20. The apparatus of claim 18, wherein determining the spatial scheme for the second signal determines a plurality of probabilities corresponding to likelihoods that the second signal is a space-frequency block coding (SFBC) transmission, a rank 1 transmission, and a rank 2 transmission.
21. The apparatus of claim 18, wherein the means for blindly estimating parameters associated with the second signal determines a modulation format of the second signal.
22. The apparatus of claim 21, wherein blindly determining the transmission technique provides weighted probabilities associated with a plurality of transmission techniques, and wherein the means for processing cancels interference due to the second signal from the received signal based on the weighted probabilities associated with the plurality of transmission techniques.
23. The apparatus of claim 14, wherein the signal comprises a first set of symbols and a second set of symbols, and wherein the means for blindly estimating parameters associated with decoding the second signal,
determining a metric based on the first set of symbols and the second set of symbols;
comparing the metric to a threshold; and
determining a spatial scheme associated with the second signal based on the comparison.
24. The apparatus of claim 14, wherein the means for blindly estimating parameters associated with decoding the second signal,
determining that at least one of a spatial scheme and a modulation format is unknown;
determining a plurality of constellations, each constellation comprising a plurality of possible transmitted modulated symbols associated with a potential spatial scheme and modulation format combination; and
probability weights are determined for each constellation, an
Wherein the means for processing cancels interference due to the second signal from the received signal by performing symbol-level interference cancellation using the determined plurality of constellations and the determined constellation probability weights.
25. A non-transitory computer-readable medium storing computer-executable code for:
receiving signals, the received signals comprising at least a first signal and a second signal, the first signal and the second signal originating from the same cell;
blindly estimating parameters associated with decoding the second signal, wherein blindly estimating the parameters includes: blindly determining a transmission technique for the second signal based at least in part on blindly determining whether the second signal is based on a cell-specific reference signal (CRS) and whether the second signal is based on a UE-specific reference signal (UE-RS); and
processing the received signal based on the blindly estimated parameters.
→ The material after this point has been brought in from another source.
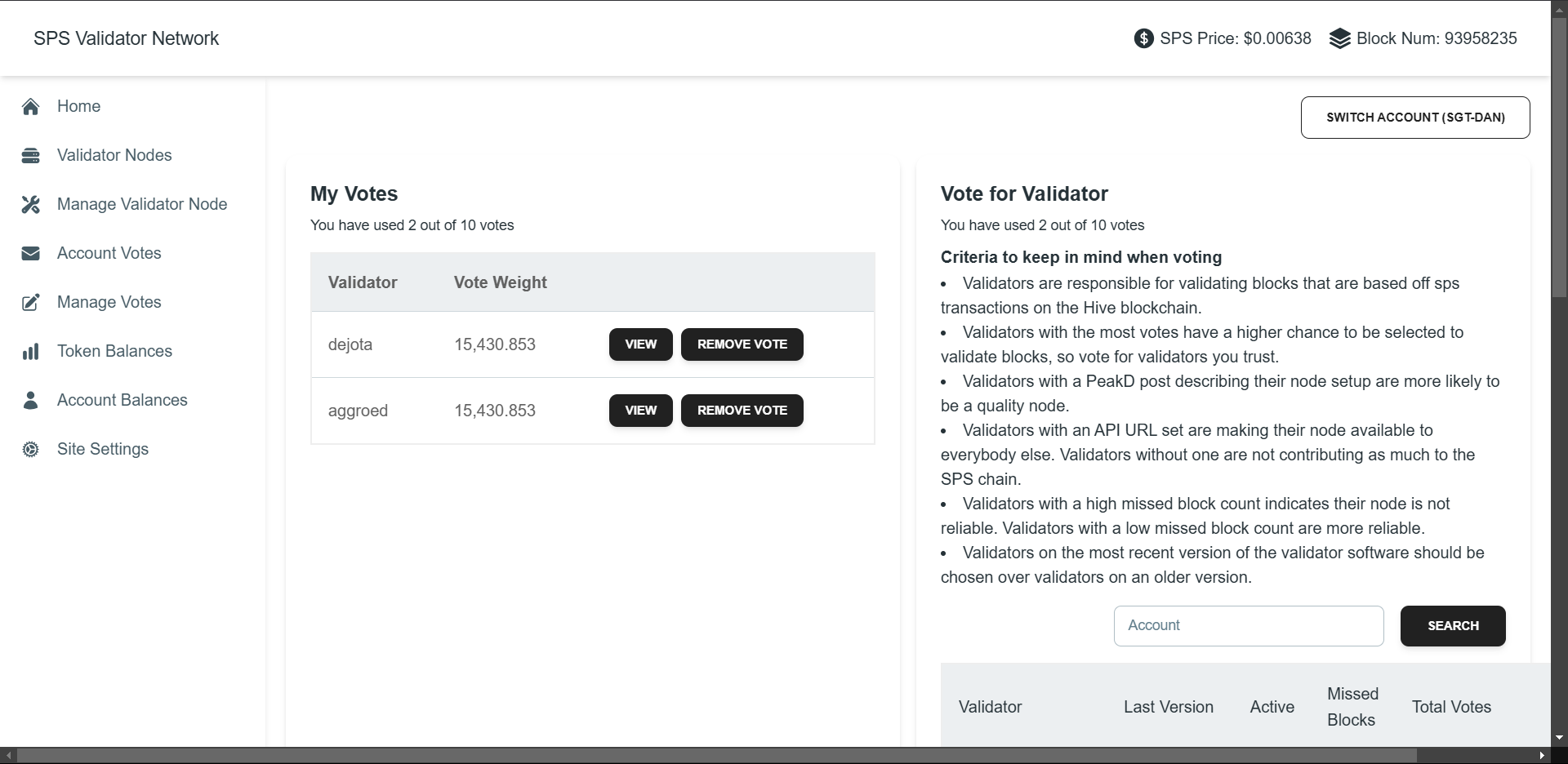
Task: Click the Block Num layers icon
Action: pyautogui.click(x=1340, y=38)
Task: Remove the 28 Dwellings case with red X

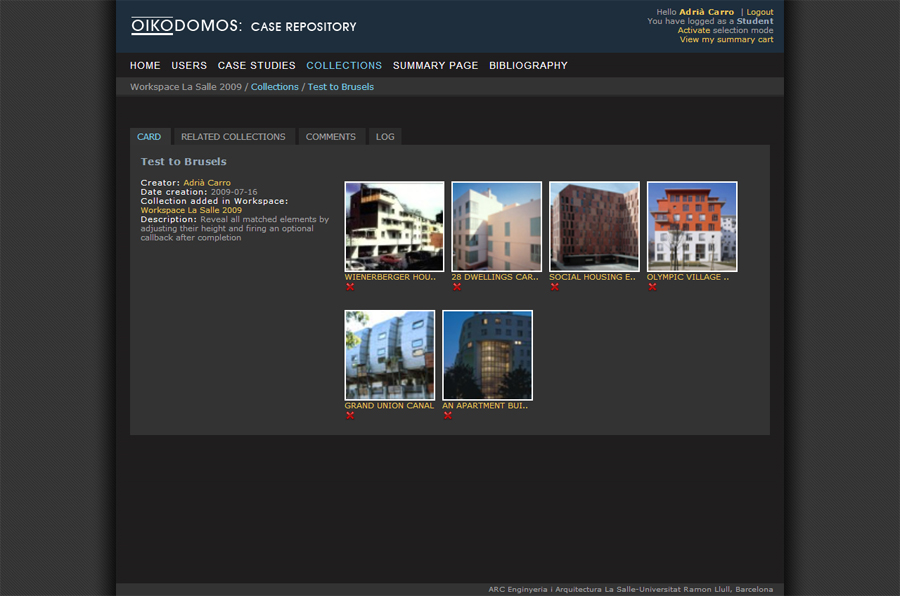Action: 457,287
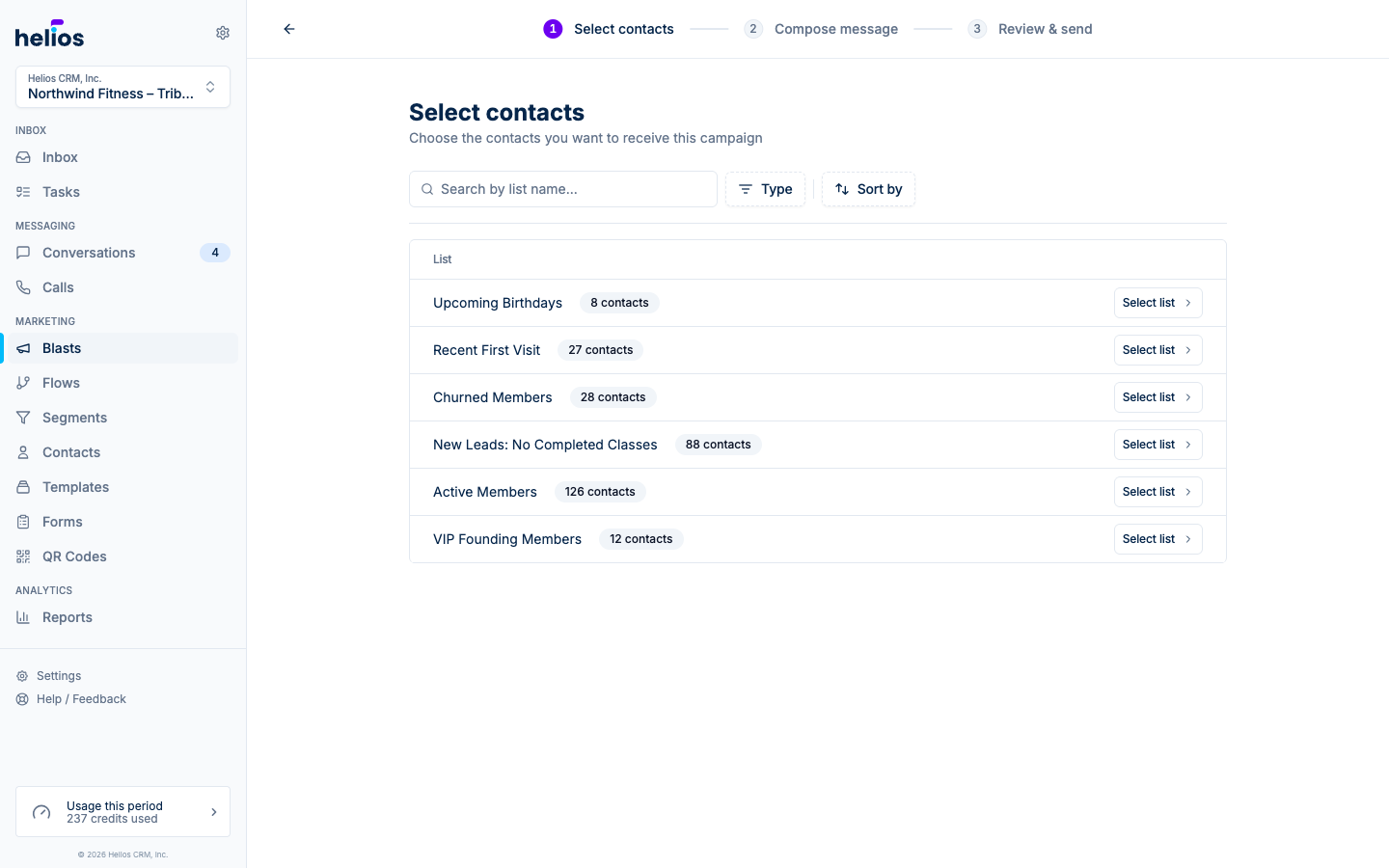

26. The computer-readable medium of claim 25, the code for processing the received signal configured to cancel interference due to the second signal from the received signal, cancellation of the interference based on the blindly estimated parameters.
27. An apparatus for wireless communication, comprising:
a memory; and
at least one processor coupled to the memory and configured to:
receiving signals, the received signals comprising at least a first signal and a second signal, the first signal and the second signal originating from the same cell;
blindly estimating parameters associated with decoding the second signal, wherein blindly estimating the parameters comprises: blindly determining a transmission technique for the second signal based at least in part on blindly determining whether the second signal is based on a cell-specific reference signal (CRS) and whether the second signal is based on a UE-specific reference signal (UE-RS); and
processing the received signal based on the blindly estimated parameters.
28. The apparatus of claim 27, wherein the at least one processor configured to process the received signal is configured to cancel interference due to the second signal from the received signal, cancellation of the interference being based on the blindly estimated parameters.